13 Eylül 2012 Perşembe

Tanımlanamayan

Bu yazıya başlamakta ciddi anlamda zorlanıyorum.
Epey öncesinden başlamalıyım sanırım. Çok başından, arkadaşlığımızdan... O zamanlar da 7/24 bir arada olduğumuz için, hep konuşurduk. "Aslında sermaye olsa şu işi kurmak lazım, bak bu da yapılsa süper olur" vs. şeklinde. Ben ta o zamanlardan iş hayatından daha başlayamadan bıkmış, nefret etmiş biriyim. Kendi mesleğim dışında bir çok sektörde, bir sürü tecrübem olmuş. Ama mutlu olmamışım hiç. Her defasında da gelip Cumhur'a sızlanmışım, ağlamışım. O'nun tecrübesi daha fazla tabi, bir de kendi işini yapmış bir dönem. Hatta sık sık "keşke o cafeyi kapatmadan önce görebilseydin" gibi laflar edip gülümsetirdi beni. Sonra bir gün bana küt diye "seninle ortak olucaz kızım" dedi. Her zaman ki gibi bir muzırlık beklediğimden güldüm, ama ciddiydi. "Benim param yok ki, doğru düzgün bir iş bulsam bile minimum 5 yıl sonra belki.." dediğimde "senden para isteyen mi oldu?" diye azar da işittim. Velhasıl kelam, söz temsili :), ikimiz de kendi işini yapmanın hayalini kuran iki en iyi arkadaştık.

[Veri öğeleri]
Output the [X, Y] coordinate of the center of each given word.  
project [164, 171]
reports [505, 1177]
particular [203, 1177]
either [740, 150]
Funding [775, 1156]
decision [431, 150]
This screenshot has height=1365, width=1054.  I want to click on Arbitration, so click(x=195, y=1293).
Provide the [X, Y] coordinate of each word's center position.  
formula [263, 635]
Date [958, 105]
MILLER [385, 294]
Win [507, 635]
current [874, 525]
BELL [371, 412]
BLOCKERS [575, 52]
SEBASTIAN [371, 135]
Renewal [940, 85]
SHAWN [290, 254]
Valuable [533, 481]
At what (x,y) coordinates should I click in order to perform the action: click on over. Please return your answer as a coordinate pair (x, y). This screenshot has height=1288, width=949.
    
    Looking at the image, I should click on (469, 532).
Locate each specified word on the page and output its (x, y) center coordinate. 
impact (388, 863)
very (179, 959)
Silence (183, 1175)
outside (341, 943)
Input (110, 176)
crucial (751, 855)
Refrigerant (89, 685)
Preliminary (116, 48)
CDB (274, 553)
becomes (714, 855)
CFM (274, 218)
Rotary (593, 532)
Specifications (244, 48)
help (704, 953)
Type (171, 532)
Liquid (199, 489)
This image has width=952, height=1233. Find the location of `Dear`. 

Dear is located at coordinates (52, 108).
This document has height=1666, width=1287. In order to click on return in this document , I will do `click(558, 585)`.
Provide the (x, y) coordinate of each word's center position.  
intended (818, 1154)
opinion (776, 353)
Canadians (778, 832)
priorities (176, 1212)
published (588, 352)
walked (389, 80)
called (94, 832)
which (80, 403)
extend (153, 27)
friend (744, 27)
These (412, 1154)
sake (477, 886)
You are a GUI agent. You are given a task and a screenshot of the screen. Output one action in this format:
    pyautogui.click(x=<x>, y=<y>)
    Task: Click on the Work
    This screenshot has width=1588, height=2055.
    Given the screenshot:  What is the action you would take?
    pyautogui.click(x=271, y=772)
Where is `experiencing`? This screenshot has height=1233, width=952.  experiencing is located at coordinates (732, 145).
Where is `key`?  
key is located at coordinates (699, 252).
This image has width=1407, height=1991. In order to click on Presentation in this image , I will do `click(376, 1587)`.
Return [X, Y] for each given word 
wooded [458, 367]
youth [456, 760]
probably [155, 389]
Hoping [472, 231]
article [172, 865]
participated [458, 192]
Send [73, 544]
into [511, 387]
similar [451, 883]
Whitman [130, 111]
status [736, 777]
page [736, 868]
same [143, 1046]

İstenenler -
a) Verilen metinde çift tırnak içinde aktarılan bütün sözleri metindeki sırasıyla listele.
b) Kayıtların en başından başla ve "published (588, 352)" ifadesini içeren satırdan sonra dur. Bu aralıktaki satırları, boş olanları dışarıda bırakarak numaralı bir liste olarak yeniden yaz.

Nihai Yanıtlar -
a)
1. "Aslında sermaye olsa şu işi kurmak lazım, bak bu da yapılsa süper olur"
2. "keşke o cafeyi kapatmadan önce görebilseydin"
3. "seninle ortak olucaz kızım"
4. "Benim param yok ki, doğru düzgün bir iş bulsam bile minimum 5 yıl sonra belki.."
5. "senden para isteyen mi oldu?"

b)
1. Output the [X, Y] coordinate of the center of each given word.  
2. project [164, 171]
3. reports [505, 1177]
4. particular [203, 1177]
5. either [740, 150]
6. Funding [775, 1156]
7. decision [431, 150]
8. This screenshot has height=1365, width=1054.  I want to click on Arbitration, so click(x=195, y=1293).
9. Provide the [X, Y] coordinate of each word's center position.  
10. formula [263, 635]
11. Date [958, 105]
12. MILLER [385, 294]
13. Win [507, 635]
14. current [874, 525]
15. BELL [371, 412]
16. BLOCKERS [575, 52]
17. SEBASTIAN [371, 135]
18. Renewal [940, 85]
19. SHAWN [290, 254]
20. Valuable [533, 481]
21. At what (x,y) coordinates should I click in order to perform the action: click on over. Please return your answer as a coordinate pair (x, y). This screenshot has height=1288, width=949.
22.     Looking at the image, I should click on (469, 532).
23. Locate each specified word on the page and output its (x, y) center coordinate. 
24. impact (388, 863)
25. very (179, 959)
26. Silence (183, 1175)
27. outside (341, 943)
28. Input (110, 176)
29. crucial (751, 855)
30. Refrigerant (89, 685)
31. Preliminary (116, 48)
32. CDB (274, 553)
33. becomes (714, 855)
34. CFM (274, 218)
35. Rotary (593, 532)
36. Specifications (244, 48)
37. help (704, 953)
38. Type (171, 532)
39. Liquid (199, 489)
40. This image has width=952, height=1233. Find the location of `Dear`. 
41. Dear is located at coordinates (52, 108).
42. This document has height=1666, width=1287. In order to click on return in this document , I will do `click(558, 585)`.
43. Provide the (x, y) coordinate of each word's center position.  
44. intended (818, 1154)
45. opinion (776, 353)
46. Canadians (778, 832)
47. priorities (176, 1212)
48. published (588, 352)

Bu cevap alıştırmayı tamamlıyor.